Whether applying for a personal loan or otherwise, your credit score is always one of the first things lenders will look at. Generally, in order to get a loan for investment property, you’ll need a strong credit score of over 740 and maintain low levels of debt in comparison to your income.
However, even if your credit score doesn’t measure up, you still may be able to obtain a low-interest loan by paying extra fees such as a bigger down payment. If you’re looking to buy a home as your personal residence, the standards will be lower, and there are federal programs which can help you out if your credit score isn’t up to par.
How much down payment can you afford?
If you’re buying your own home, a down payment of 20 percent is advisable to receive a standard loan. If you want a lower interest rate, it’s best to pay even more up front, even up to 25 percent.
However, if you’re looking to buy your own home and can’t afford 20 percent down, there are government programs which help out borrowers who can only afford minimal down payments. Your best bet though is to start saving as much as you can for your down payment when you first decide you want to become a homeowner.

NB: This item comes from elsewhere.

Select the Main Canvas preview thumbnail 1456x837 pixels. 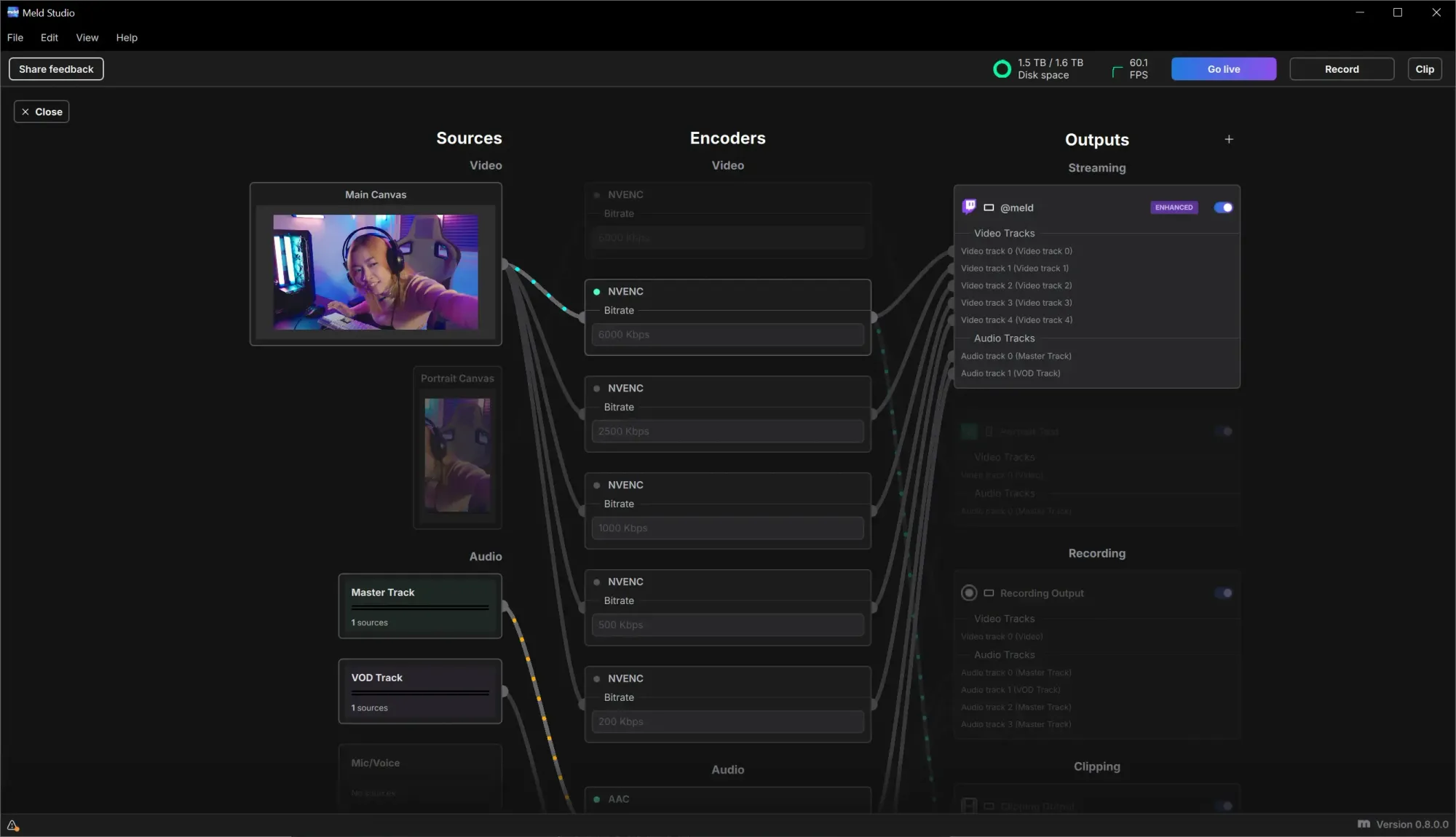coord(376,271)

Look out for the little things
When you’re looking to buy real estate, don’t discount how much it will cost. In addition to the down payment and monthly mortgage, you’ll have to pony up closing costs, property taxes, insurance fees, and costs for repairs. This is in addition to costs for water, lawyer fees, utilities, and various other expenses.
It’s wise to determine to factor these expenses into your total costs before you even start looking for specific properties.
Investing for the long haul
Real estate investments are a solid way to start building wealth. Financial advisors and wealth management companies such as JP Morgan wealth management can help you get there.
Planning and research go a long way to ensuring that you purchase the right property at the best rates and that you ultimately turn a profit from your real estate.